**GOAL**
Pick out and copy each line of the entries below that contains the word "will". Letter case counts.

::: SOURCE MATERIAL :::

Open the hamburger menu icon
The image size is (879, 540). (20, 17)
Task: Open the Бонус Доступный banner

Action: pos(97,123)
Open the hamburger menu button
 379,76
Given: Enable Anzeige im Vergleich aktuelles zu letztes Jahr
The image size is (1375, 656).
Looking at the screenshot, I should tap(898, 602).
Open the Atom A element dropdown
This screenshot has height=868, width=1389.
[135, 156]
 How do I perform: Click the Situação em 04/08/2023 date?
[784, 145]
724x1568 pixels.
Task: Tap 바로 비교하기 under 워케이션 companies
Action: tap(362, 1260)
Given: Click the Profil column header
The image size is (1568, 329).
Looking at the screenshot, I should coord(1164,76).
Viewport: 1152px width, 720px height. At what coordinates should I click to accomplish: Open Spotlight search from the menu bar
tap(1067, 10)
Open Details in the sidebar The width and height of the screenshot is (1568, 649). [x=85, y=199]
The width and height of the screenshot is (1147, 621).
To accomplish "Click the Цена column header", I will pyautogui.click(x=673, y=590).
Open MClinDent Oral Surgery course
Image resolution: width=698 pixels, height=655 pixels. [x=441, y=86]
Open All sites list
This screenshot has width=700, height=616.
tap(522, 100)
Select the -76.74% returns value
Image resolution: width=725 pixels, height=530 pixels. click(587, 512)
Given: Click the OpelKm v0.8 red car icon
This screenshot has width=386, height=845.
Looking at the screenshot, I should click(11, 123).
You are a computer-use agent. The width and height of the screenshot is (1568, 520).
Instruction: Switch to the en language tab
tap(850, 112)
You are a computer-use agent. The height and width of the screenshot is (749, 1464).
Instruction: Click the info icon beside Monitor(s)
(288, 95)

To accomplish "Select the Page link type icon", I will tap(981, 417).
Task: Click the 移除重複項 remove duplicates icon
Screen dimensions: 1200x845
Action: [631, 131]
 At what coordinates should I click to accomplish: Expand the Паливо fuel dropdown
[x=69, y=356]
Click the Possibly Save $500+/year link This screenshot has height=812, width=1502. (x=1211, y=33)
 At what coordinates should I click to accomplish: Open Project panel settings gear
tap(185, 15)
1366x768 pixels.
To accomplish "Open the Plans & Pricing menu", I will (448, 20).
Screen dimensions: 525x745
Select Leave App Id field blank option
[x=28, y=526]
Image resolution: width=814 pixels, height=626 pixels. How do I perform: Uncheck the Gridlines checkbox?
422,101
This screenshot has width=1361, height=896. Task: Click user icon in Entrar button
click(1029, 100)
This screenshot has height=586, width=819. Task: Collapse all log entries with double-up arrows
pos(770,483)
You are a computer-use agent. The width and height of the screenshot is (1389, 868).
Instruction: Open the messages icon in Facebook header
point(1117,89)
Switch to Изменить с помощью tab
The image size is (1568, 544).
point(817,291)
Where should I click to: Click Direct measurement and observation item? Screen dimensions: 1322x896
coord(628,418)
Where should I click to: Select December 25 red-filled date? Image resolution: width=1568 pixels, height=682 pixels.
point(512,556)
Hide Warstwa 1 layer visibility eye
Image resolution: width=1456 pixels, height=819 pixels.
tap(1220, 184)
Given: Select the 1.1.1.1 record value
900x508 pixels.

:::

**SOLVED EXERCISE**
To accomplish "Click the Цена column header", I will pyautogui.click(x=673, y=590).
To accomplish "Select the Page link type icon", I will tap(981, 417).
To accomplish "Open the Plans & Pricing menu", I will (448, 20).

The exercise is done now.